§ QUESTIONS:
• A. Please answer these questions from the Performance Max text, one answer per line, marked to match:
(i) How many surfaces did Smart Shopping run across?
(ii) Which three structural issues does asset diversity not address?
(iii) For how long does the last diagnostic question say Performance Max should be paused to measure the gap?
• B. From the Performance Max text, reproduce word for word the passage from "By default, Performance" up to and including "not fix those.".

§ DOCUMENT SECTION:
____________
Smart Bidding inside the campaign decides which auctions to enter. The decision is governed by the conversion signal the campaign was given and the bid strategy attached. The system is allowed to spend anywhere it predicts conversion above the target.
Reporting at the asset-group level shows aggregate impressions, clicks, conversions, and value — but does not break down by surface or by query. Search-term insights surface only a subset of triggering queries, and only as Google chooses to surface them.
Without brand exclusions, Performance Max competes with the operator's own Search campaigns for branded auctions. The campaign type prioritises the cheapest, highest-converting traffic available to it. Branded clicks fit that profile.
The four steps run continuously. The operator does not see the surface distribution, does not see most queries, and does not control the brand-versus-prospecting mix unless they configure that mix at account level.
Section 05 · Common misunderstandings
“Performance Max is just Smart Shopping plus YouTube.”
Smart Shopping ran across two surfaces and was query-blind. Performance Max runs across six surfaces, includes Search inventory, and competes for branded queries. The campaign type behaves differently and requires different controls.
“Performance Max is incremental on top of Search.”
By default, Performance Max is allowed to bid on the same queries Search is bidding on, including brand. Without brand exclusions and account structure decisions, the campaign types overlap and steal credit from each other.
“The asset-group ROAS tells me whether the campaign is working.”
Aggregate ROAS combines branded conversions, view-through credit, and prospecting clicks into one number. The number is true and not useful. Diagnosing performance requires breaking it down by what the campaign actually served.
“Adding more assets always improves Performance Max.”
Asset diversity helps creative coverage. It does not address the structural issues: brand contamination, conversion-goal misconfiguration, and audience-signal quality. More assets do not fix those.
“Performance Max replaces the rest of the account.”
Operators running only Performance Max give up the ability to diagnose, the ability to control brand-versus-prospecting allocation, and the ability to test isolated changes. Standard Search and Shopping campaigns remain part of a healthy account.
Section 06 · Diagnostic questions
What share of Performance Max spend is being allocated to branded auctions, and is that share visible in the search-terms insight surface?
Are brand exclusions configured at account level or campaign level, and when were they last reviewed?
What conversion goals is the campaign optimizing against, and does the goal set include any soft events at full weight?
How many asset groups exist in the campaign, and is each one organised around a coherent product or audience theme?
What audience signals are attached at asset-group level, and are they first-party or interest-based?
What does the side-by-side run with standard Search show in terms of impression overlap and incremental volume?
Has the account ever been run with Performance Max paused for two weeks to measure the gap?
Section 07 · Related Atlas entries
Section 08 · Five Cents
Performance Max wins the Google pitch deck and loses the quarterly P&L review. The pitch is real: one campaign, six surfaces, automated creative, a single ROAS number to defend in the marketing meeting. The review is also real: nobody at the table can answer where the spend went, what queries it bought, or what would have happened without it. The campaign type was designed to be unauditable by default. The fix is not to ban it. The fix is to refuse to run it without brand exclusions, without isolated conversion goals, and without a control period to measure incremental contribution. If you cannot produce those three things, you are not running Performance Max. Performance Max is running you.
____________
§ AVAILABLE DATA:
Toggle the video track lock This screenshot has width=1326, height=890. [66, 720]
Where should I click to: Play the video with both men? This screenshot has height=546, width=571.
____________
§ ANSWERS TO THE PROBLEMS:
• A.
(i) Two.
(ii) Brand contamination, conversion-goal misconfiguration, and audience-signal quality.
(iii) Two weeks.

• B.
By default, Performance Max is allowed to bid on the same queries Search is bidding on, including brand. Without brand exclusions and account structure decisions, the campaign types overlap and steal credit from each other.
“The asset-group ROAS tells me whether the campaign is working.”
Aggregate ROAS combines branded conversions, view-through credit, and prospecting clicks into one number. The number is true and not useful. Diagnosing performance requires breaking it down by what the campaign actually served.
“Adding more assets always improves Performance Max.”
Asset diversity helps creative coverage. It does not address the structural issues: brand contamination, conversion-goal misconfiguration, and audience-signal quality. More assets do not fix those.